Most universities will have some sort of quasi-judicial appeal process. You can try to navigate it yourself, but I would strongly suggest that you find an expert to help you. Some universities may have an ombudsman or some sort of "public defender" service that provides trained students you can work with. You could also talk to students or faculty who have experience with the process, or even consider hiring a lawyer.
Part of what you'll want to know is who will judge such a case, what sort of evidence you can present, and what "standard of proof" is expected.
Some evidence that you could consider trying to present, if possible:
Expert testimony from an impartial person familiar with the online system, to explain that a logged access does not necessarily prove that you actually looked at the information, and to explain how it could happen without your knowledge. For instance, you might be able to get someone from the university's IT office to testify, or a computer science professor. (People who work in technical fields are often pretty sensitive to cases where a poor understanding of technology by those in authority results in an injustice, so I think you might not have too hard a time recruiting someone.)

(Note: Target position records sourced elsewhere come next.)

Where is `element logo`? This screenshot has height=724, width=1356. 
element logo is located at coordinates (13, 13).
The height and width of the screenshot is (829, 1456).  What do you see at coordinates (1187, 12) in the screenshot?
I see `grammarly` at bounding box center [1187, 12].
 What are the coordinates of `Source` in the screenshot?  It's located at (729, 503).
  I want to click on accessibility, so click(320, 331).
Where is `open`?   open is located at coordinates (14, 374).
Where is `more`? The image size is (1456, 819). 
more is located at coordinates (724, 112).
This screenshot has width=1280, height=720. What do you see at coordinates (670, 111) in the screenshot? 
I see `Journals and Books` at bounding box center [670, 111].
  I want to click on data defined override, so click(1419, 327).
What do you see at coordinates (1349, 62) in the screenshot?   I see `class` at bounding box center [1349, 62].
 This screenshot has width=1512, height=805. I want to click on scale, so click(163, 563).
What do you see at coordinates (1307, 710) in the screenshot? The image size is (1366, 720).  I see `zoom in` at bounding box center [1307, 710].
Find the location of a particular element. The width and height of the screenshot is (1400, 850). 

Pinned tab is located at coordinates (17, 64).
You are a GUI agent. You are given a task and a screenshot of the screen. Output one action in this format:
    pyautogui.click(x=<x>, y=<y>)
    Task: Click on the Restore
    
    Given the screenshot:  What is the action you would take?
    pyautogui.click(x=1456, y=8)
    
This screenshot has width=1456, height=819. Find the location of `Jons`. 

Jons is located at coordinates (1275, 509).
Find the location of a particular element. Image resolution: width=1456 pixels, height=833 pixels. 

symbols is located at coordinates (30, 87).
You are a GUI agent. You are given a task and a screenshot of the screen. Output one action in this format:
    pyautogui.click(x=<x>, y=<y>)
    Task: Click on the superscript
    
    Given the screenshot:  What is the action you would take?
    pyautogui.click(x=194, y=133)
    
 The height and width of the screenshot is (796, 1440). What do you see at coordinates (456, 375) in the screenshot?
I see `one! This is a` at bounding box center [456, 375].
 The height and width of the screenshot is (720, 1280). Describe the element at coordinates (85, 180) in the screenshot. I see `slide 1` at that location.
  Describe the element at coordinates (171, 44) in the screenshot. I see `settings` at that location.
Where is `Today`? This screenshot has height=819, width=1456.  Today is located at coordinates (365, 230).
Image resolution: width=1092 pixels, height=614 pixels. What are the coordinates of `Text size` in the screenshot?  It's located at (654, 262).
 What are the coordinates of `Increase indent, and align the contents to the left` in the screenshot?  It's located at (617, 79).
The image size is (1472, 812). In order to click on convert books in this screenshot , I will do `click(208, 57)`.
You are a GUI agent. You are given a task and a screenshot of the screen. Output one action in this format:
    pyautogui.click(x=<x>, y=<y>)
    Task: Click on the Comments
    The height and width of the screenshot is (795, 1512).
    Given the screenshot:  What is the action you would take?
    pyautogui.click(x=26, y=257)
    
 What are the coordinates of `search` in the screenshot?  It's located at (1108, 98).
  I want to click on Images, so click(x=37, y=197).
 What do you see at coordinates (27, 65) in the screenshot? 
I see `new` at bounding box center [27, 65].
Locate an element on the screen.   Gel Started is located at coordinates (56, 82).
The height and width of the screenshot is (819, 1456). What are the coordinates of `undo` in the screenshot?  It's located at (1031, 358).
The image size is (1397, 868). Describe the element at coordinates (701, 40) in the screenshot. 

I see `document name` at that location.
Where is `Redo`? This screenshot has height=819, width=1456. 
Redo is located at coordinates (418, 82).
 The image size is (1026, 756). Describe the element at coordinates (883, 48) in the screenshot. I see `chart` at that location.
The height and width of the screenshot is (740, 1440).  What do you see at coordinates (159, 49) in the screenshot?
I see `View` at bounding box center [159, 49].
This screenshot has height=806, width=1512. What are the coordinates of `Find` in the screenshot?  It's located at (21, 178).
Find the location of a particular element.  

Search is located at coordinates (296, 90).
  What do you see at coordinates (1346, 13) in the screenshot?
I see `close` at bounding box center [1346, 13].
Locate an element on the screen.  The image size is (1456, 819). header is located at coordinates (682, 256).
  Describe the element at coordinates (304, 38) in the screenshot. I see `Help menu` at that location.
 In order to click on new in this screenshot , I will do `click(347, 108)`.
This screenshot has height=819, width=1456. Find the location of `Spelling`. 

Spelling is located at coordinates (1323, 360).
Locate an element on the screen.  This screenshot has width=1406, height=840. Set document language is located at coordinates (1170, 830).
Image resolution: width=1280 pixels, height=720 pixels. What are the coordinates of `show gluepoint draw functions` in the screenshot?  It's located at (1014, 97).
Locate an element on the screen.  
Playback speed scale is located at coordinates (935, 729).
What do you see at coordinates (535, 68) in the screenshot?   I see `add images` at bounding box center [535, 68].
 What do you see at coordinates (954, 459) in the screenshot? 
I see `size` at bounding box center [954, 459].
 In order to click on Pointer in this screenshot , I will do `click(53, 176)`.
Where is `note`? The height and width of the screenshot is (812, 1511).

Testimony from other students that they did not see you look at your phone or any other device during the exam
Testimony from the professor as to whether she saw you look at your phone, etc
As for your classes for next quarter, it would be worth it to talk to the instructors of those classes. You can tell them that you were charged with dishonesty and you are appealing, but that in any case you have learned the course material. They will typically have the authority to waive the prerequisite requirement, so that you can take their course despite not having passed the previous course, and they might be willing to agree that it serves no purpose to delay your progress through the program by making you retake a course whose material you already learned. This way you can continue to move through your courses even if your appeal is not resolved before the next term starts.